__What you should do__: Which lines in the material below contain the word "computer"? Copy each of them.
Record set section start
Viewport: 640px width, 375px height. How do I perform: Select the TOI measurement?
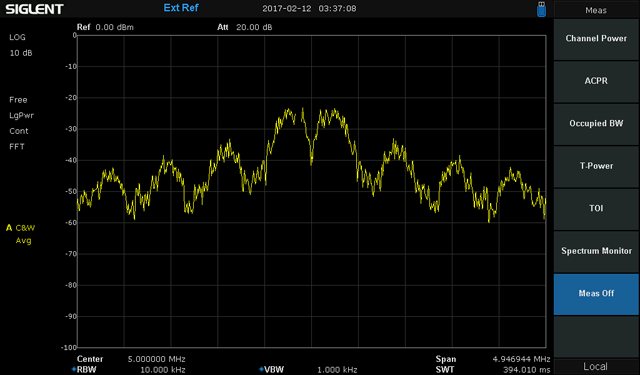[x=596, y=209]
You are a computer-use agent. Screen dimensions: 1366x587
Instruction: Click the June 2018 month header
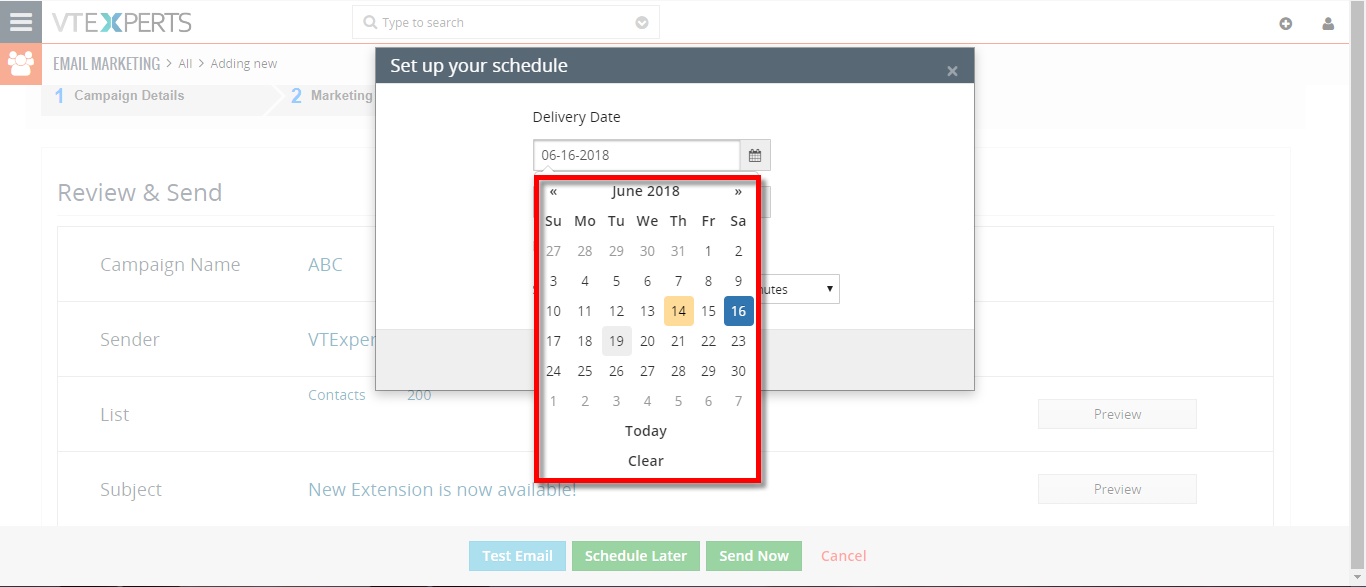pos(646,191)
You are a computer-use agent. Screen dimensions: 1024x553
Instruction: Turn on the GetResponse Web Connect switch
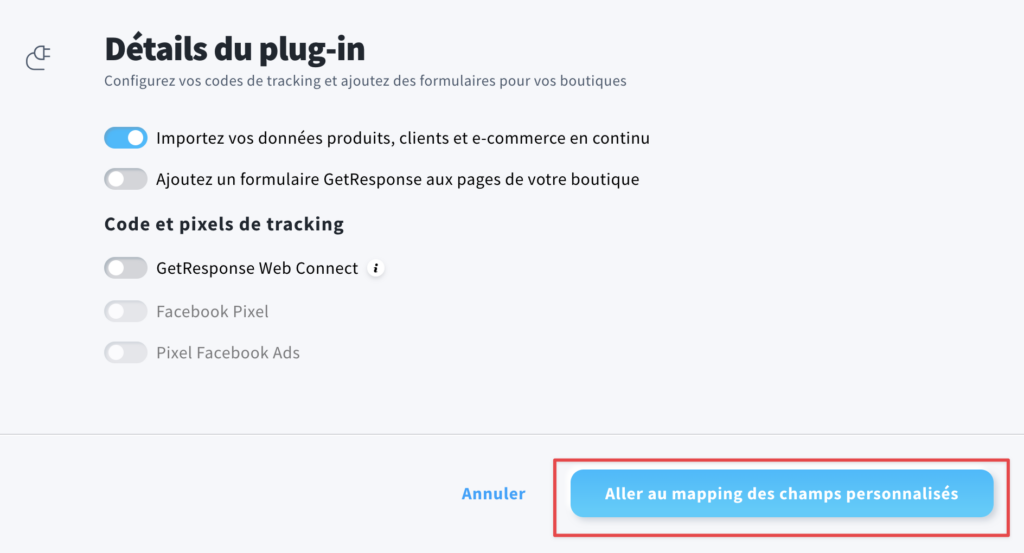[x=125, y=268]
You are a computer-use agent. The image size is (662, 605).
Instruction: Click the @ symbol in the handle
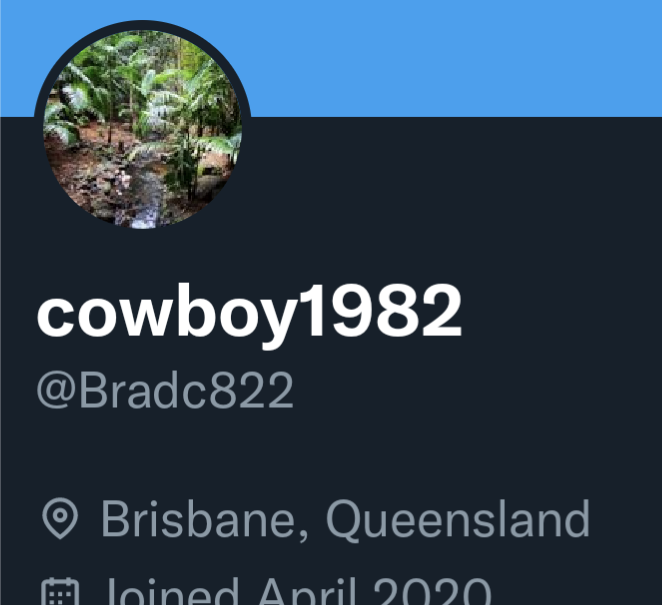point(57,391)
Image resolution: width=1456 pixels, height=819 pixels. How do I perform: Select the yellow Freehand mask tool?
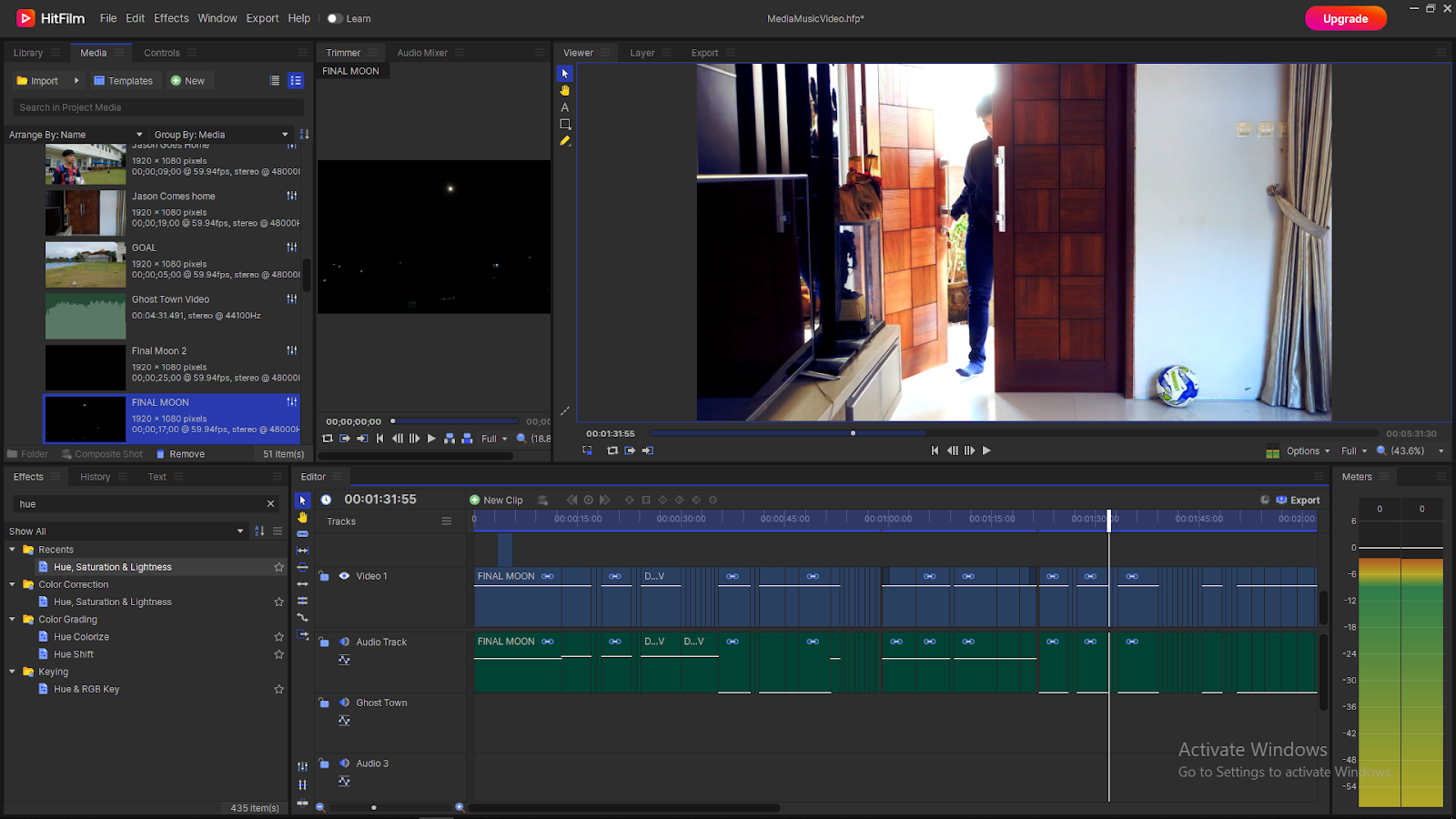click(565, 141)
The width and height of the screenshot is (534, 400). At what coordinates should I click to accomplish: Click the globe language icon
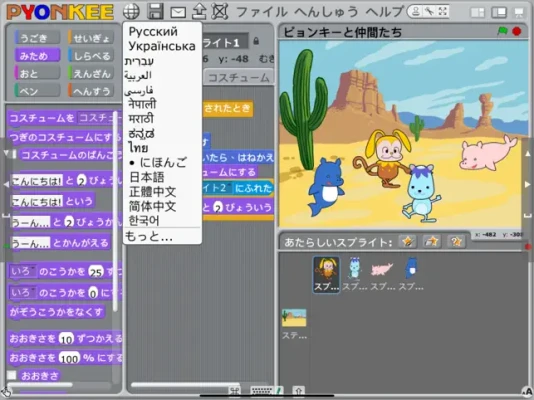pyautogui.click(x=131, y=12)
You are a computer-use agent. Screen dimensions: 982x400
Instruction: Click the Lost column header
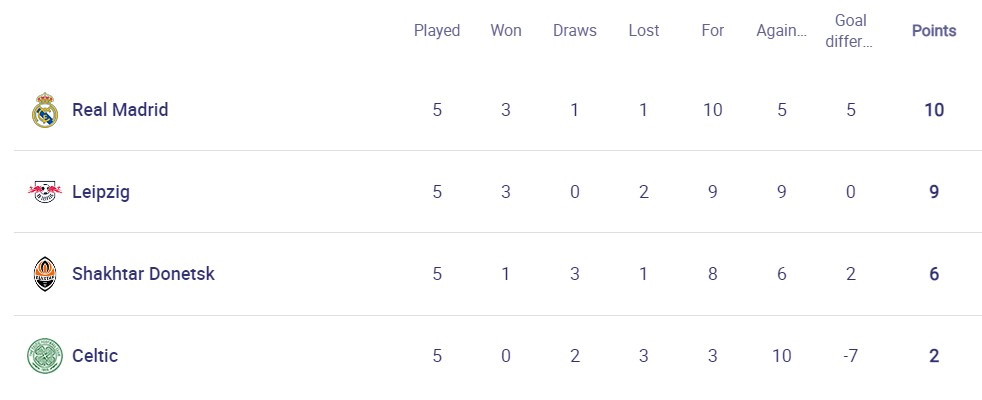pyautogui.click(x=644, y=31)
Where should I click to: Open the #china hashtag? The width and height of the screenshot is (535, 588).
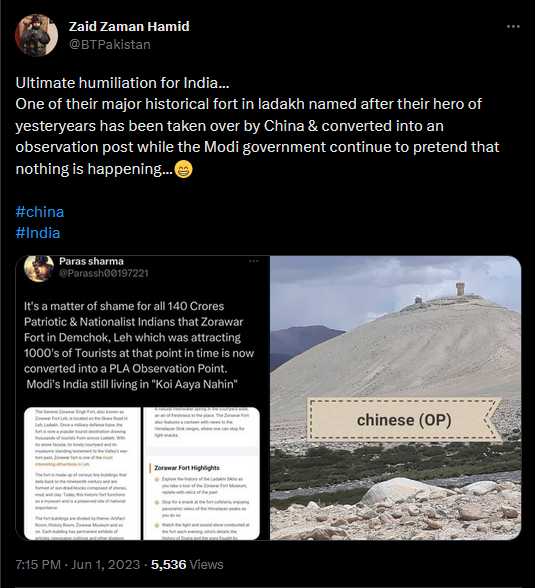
Record set section end
__Answer to the problem__:
You are a computer-use agent. Screen dimensions: 1366x587
You are a computer-use agent. Screen dimensions: 1024x553
You are a computer-use agent. The image size is (662, 605).
You are a computer-use agent. Screen dimensions: 982x400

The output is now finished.